需积分: 0 7 下载量 11 浏览量 更新于2024-03-14 收藏 836KB PDF 举报
The General Language Model (GLM) paper introduces a novel pretraining method called General Language Model Pretraining with Autoregressive Blank Infilling. The research team includes Zhengxiao Du, Yujie Qian, Xiao Liu, Ming Ding, Jiezhong Qiu, Zhilin Yang, and Jie Tang from Tsinghua University, Beijing Academy of Artificial Intelligence (BAAI), MIT CSAIL, and Shanghai Qi Zhi Institute. The paper discusses the development of pretraining architectures, highlighting autoencoding models like BERT and autoregressive models like GPT. GLM combines the strengths of both approaches by incorporating autoregressive blank infilling. This method aims to improve the efficiency and effectiveness of language model pretraining by filling in the missing tokens in a sequence in an autoregressive manner.

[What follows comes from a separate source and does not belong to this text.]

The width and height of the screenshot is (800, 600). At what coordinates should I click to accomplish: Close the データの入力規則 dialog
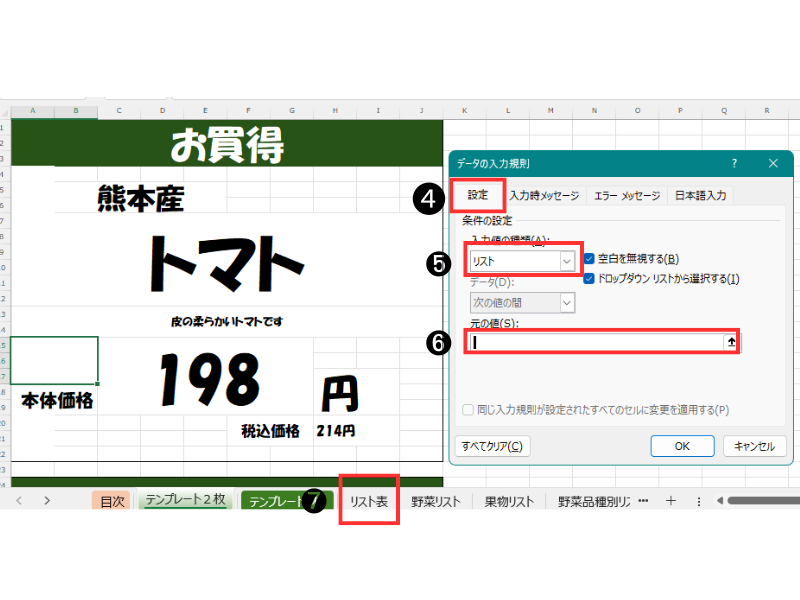click(x=773, y=163)
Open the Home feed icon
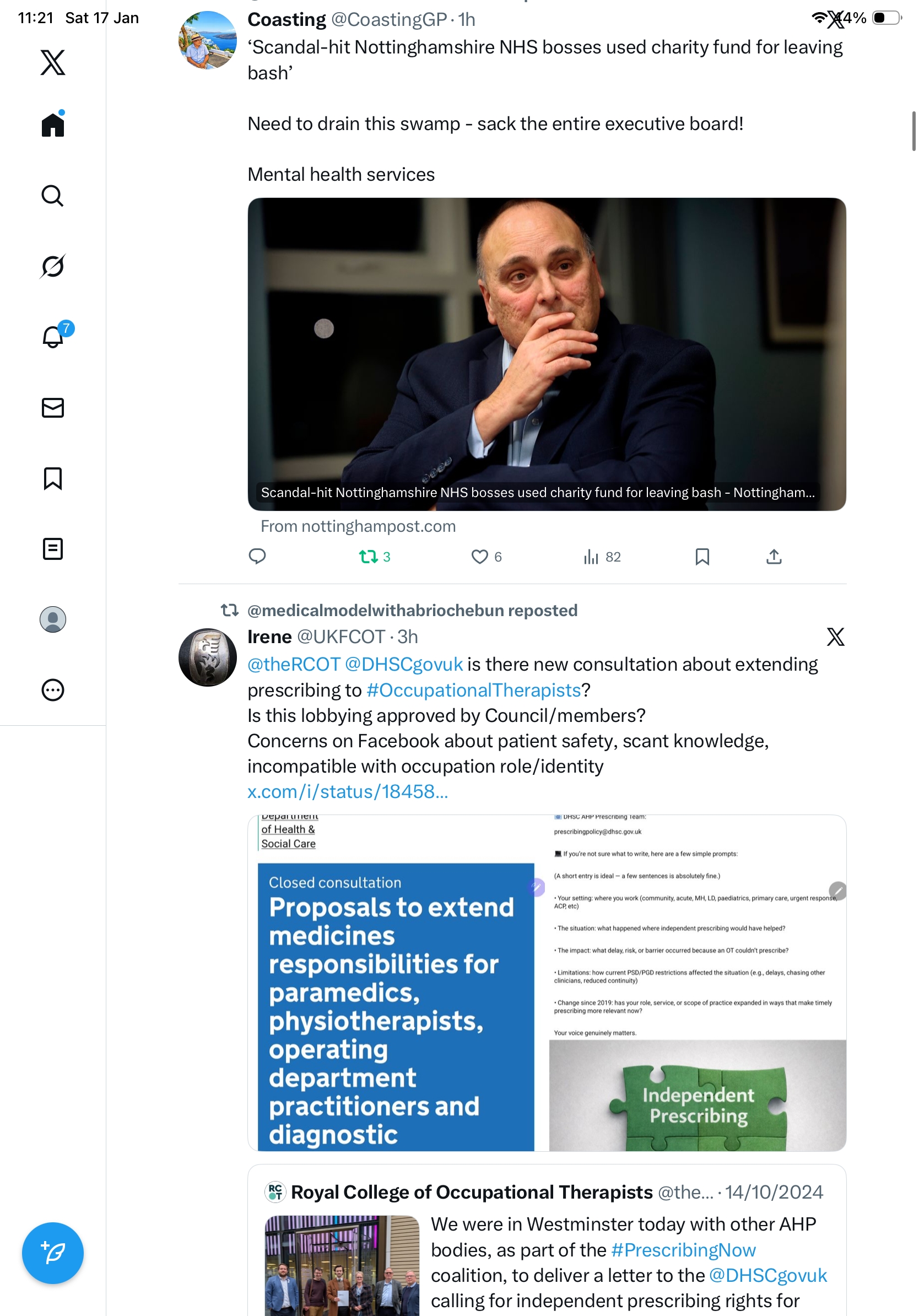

The researchers provide a detailed overview of the GLM architecture, including the components and processes involved in the pretraining phase. They also present experimental results that demonstrate the superior performance of GLM compared to existing pretraining models. The paper concludes with future research directions and potential applications of GLM in various natural language processing tasks. Overall, the GLM paper represents a significant advancement in the field of language model pretraining. By combining the strengths of autoencoding and autoregressive models, GLM offers a more efficient and effective pretraining method that can benefit a wide range of natural language processing applications.